Not That Rare? So What?

In April of 2018, The Verge reported China can’t control the market in rare earth elements because they aren’t all that rare.

The Verge contradicts its own headline in the body.

The whole process is “expensive, difficult, and dangerous,” says former rare earth trader and freelance journalist Tim Worstall. He tells The Verge that, because of this, the West has been more or less happy to cede production of rare earths to China. From the 1960s to the ‘80s, the US did actually supply the world with these elements; all extracted from a single mine in California named Mountain Pass. But in the ‘90s, China entered the market and drove down prices, making Mountain Pass unprofitable and leading to its closure in 2002.

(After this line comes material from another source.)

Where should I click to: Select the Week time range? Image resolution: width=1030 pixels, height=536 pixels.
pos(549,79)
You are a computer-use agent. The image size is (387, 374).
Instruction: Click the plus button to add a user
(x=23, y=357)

Worstall says there are many reasons production moved overseas. Some of these are familiar: cheap labor costs and a willingness to overlook environmental damage, for example. But there’s also the fact that rare earth production in China is often a byproduct of other mining operations. “The biggest plant there is actually an iron ore mine which extracts rare earths on the side,” says Worstall. This means that, unlike the Mountain Pass mine, producers aren’t reliant on a single product. “If you are trying to only produce rare earths, then you’re subject to the swings and roundabouts of the market.”

In a paper describing the Minamitori find published in Nature Scientific Reports, the Japanese suggest a hydrocycle could use centrifugal forces to quickly separate out a lot of the unnecessary materials in the sea mud. But this method is unproven.

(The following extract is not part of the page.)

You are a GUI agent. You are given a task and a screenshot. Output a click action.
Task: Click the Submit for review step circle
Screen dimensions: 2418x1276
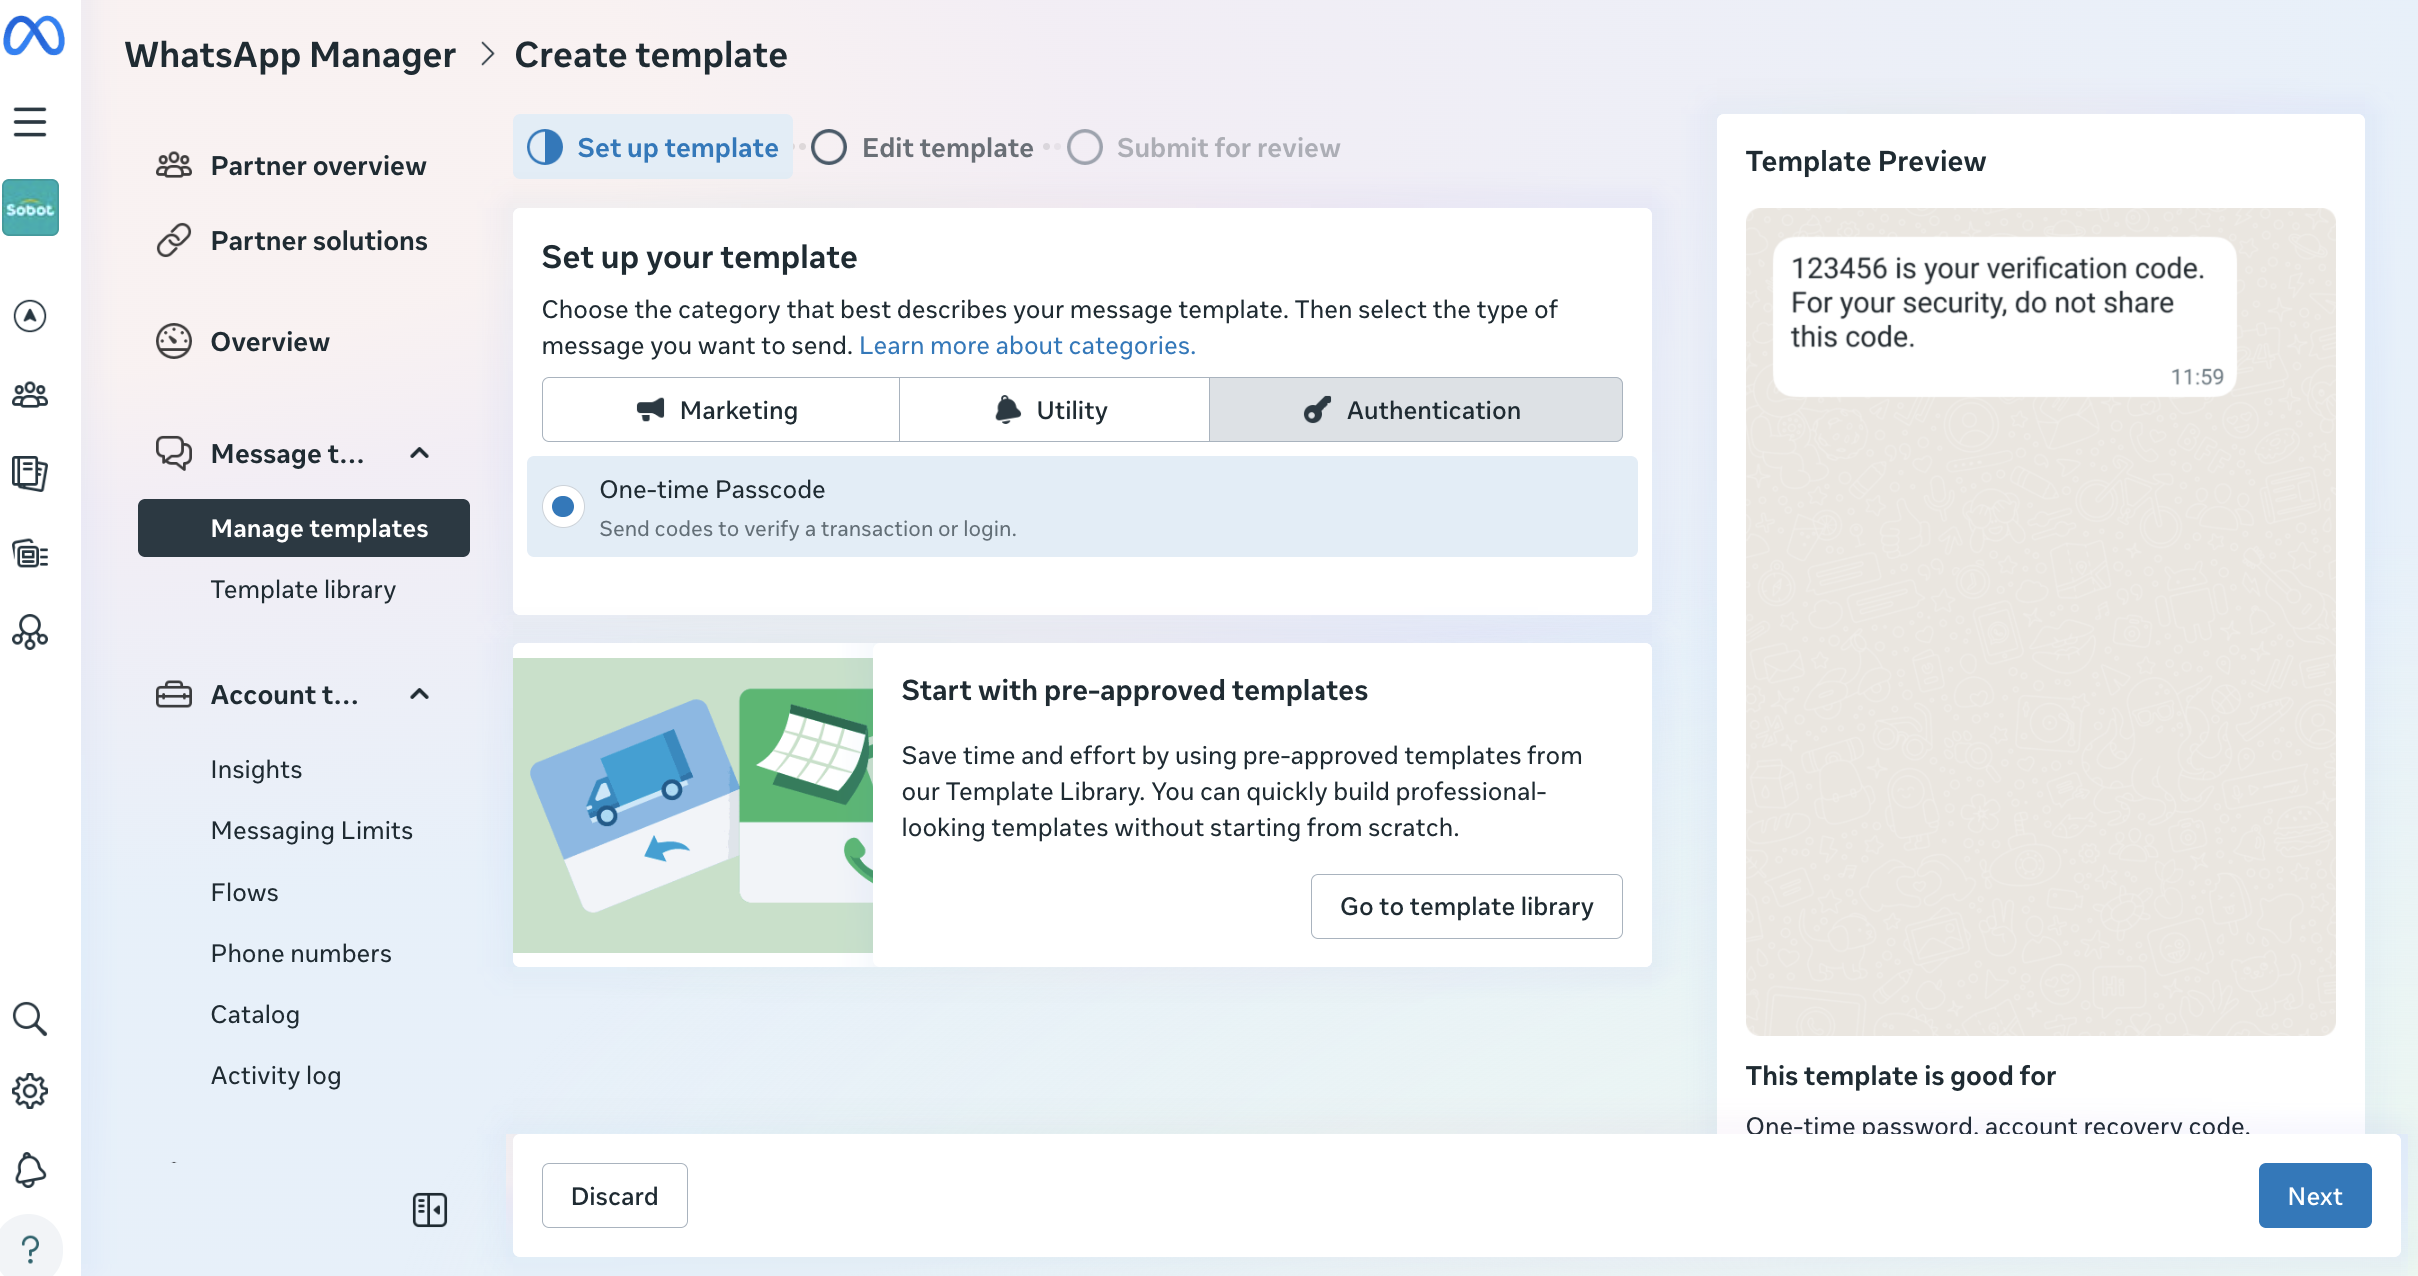(x=1085, y=148)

“Nobody has ever done it before, and no-one has proved it can work at an industrial scale,” says Professor Frances Wall of the Exeter University’s Camborne School of Mines. Wall tells The Verge that the Japanese team are doing “some nice work,” but says a huge amount of research has yet to be done before the seabed becomes a reliable source of these important elements. “There have been literally hundreds of exploration projects [that have found rare earth metals] and they’ve not been able to go forward through production because they can’t prove they’ll make any money,” says Wall.

Where's the Mine?

Rare earths may not be that rare but how long does it takes to start a mine and produce what you need?

It was a WTO ruling that eventually led to the price collapse, some four years later! And if Trump has no use for the WTO, maybe China will decide the same thing.

Alleged Steel Glut

Let's step back for a moment and look at what started this trade war: An alleged steel glut. China supposedly was dumping steel below cost.

Complaining about "dumping" is idiotic. If someone is providing goods cheaper than you or they can make them, you are getting one hell of a good deal! Period. End of story. If it hurts steel manufacturers, then it benefits thousands of other companies that use steel.

And tariffs pick winners and losers, mostly losers, all but the steel industry in fact. To argue about this is absurd.

When someone Tweeted about a steel glut today, I responded:

Oceans of Gluts

If there is a "steel glut" then there is a "soybean glut". There are tens of thousands of gluts. Literally every export can be deemed a glut.

And again, if China is indeed subsidizing steel, then we should be eternally grateful. Instead, Trump spits in their face.


By the way, the US subsidizes Boeing and the entire defense industry by fighting needless, counterproductive wars. And what about the sugar lobby? Ethanol?

So not only are we stupid, we are hypocrites.